Saturday, April 12, 2014

Lodger left out

Something I'd been wondering after I realized that "Heroes" was the last album Seabrook would break down song-by-song was: "Why won't Lodger get the same treatment?"

Now I know that it does. Sort of. 

Pages 221 to 236 feature Seabrook's writing purely about Lodger. He goes over the album song-by-song and points out how it was received, how Bowie reacted to that, and the general impact that the album had. Just as he did for "Heroes", for Low - even for Iggy Pop's The Idiot.

Except Seabrook doesn't set his break down of Lodger apart from the book's regular text with headings and credits. 

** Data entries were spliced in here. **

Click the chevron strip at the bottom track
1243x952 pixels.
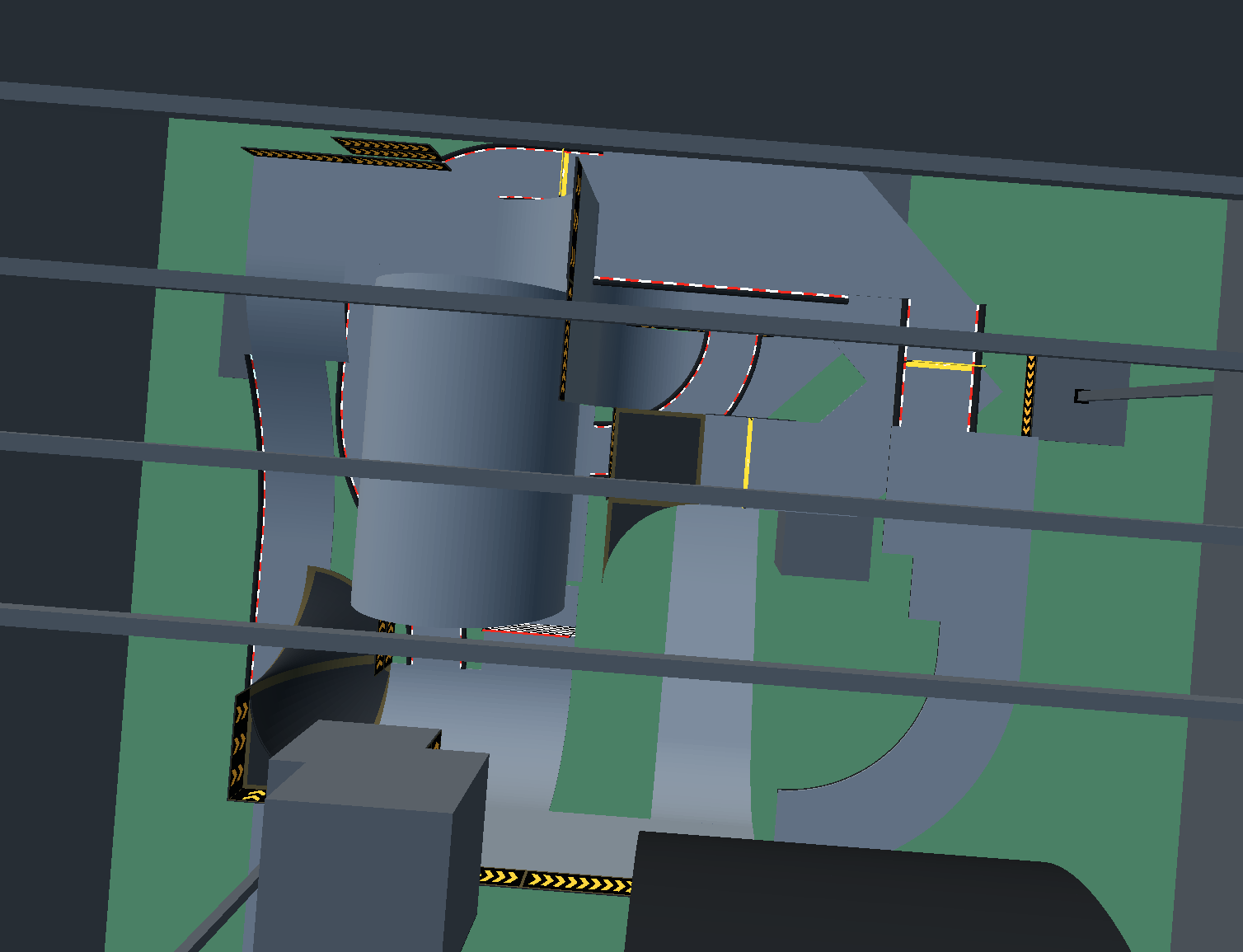coord(561,882)
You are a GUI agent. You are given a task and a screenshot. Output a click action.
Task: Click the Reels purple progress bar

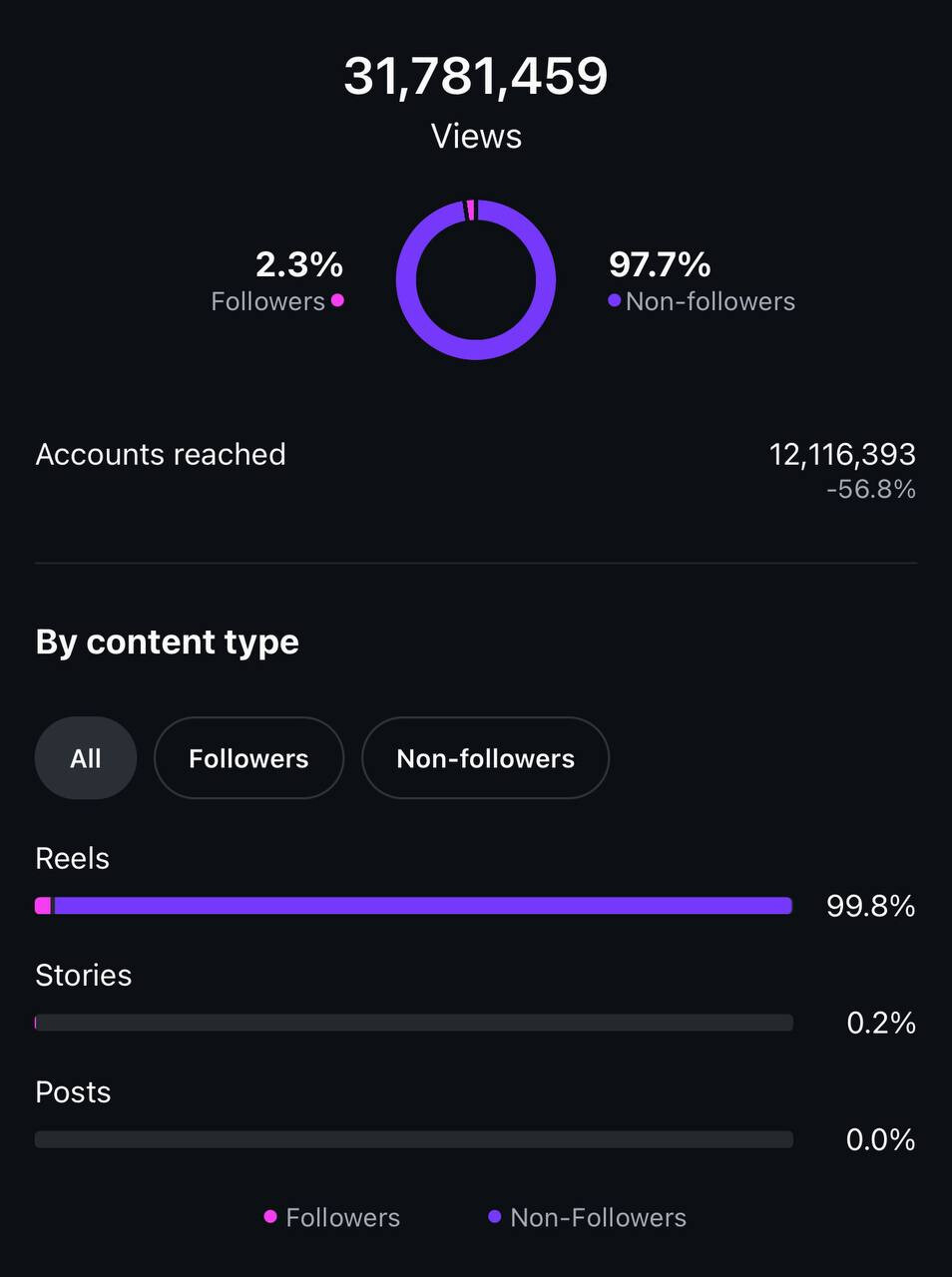(423, 906)
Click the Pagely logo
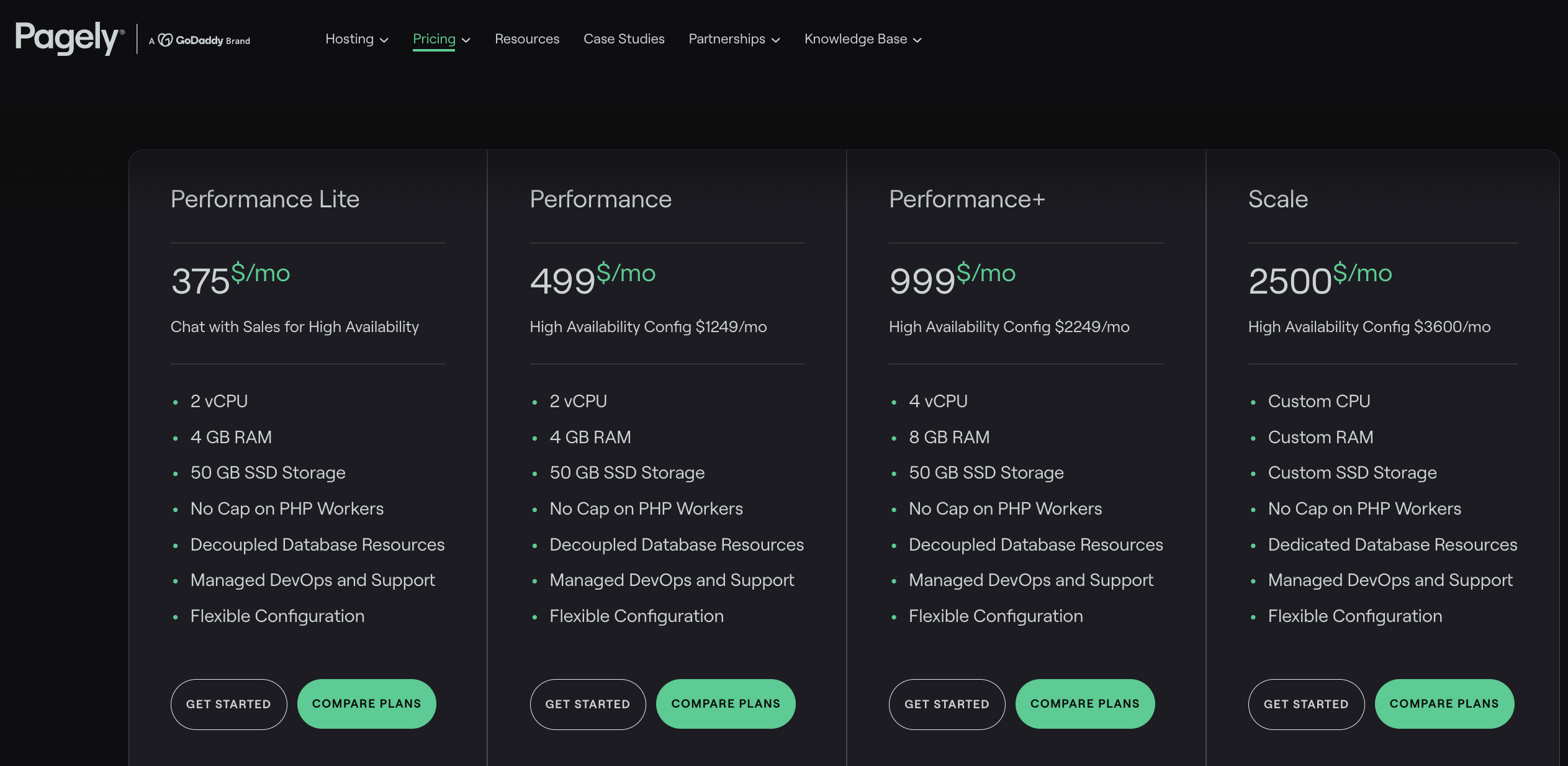Viewport: 1568px width, 766px height. coord(68,38)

Not doing so seems like an oversight to me. 

Maybe Seabrook didn't think he had enough material to justify giving Lodger the full treatment, or that there just wasn't enough to say about the songs themselves. So far, it sounds like he, along with the rest of the music critic world, doesn't regard Lodger very highly. Perhaps his not setting the album apart then, is a kind of snub. 

Whatever the reasoning behind this editorial choice, not giving Lodger equal treatment definitely throws off my notion that Low, Heroes, and Lodger form any kind of trilogy. Having mentioned the fact that many critics saw Lodger as an anticlimax after Low and "Heroes" on page 234, Seabrook is certainly asserting that the album does not fit with the previous two.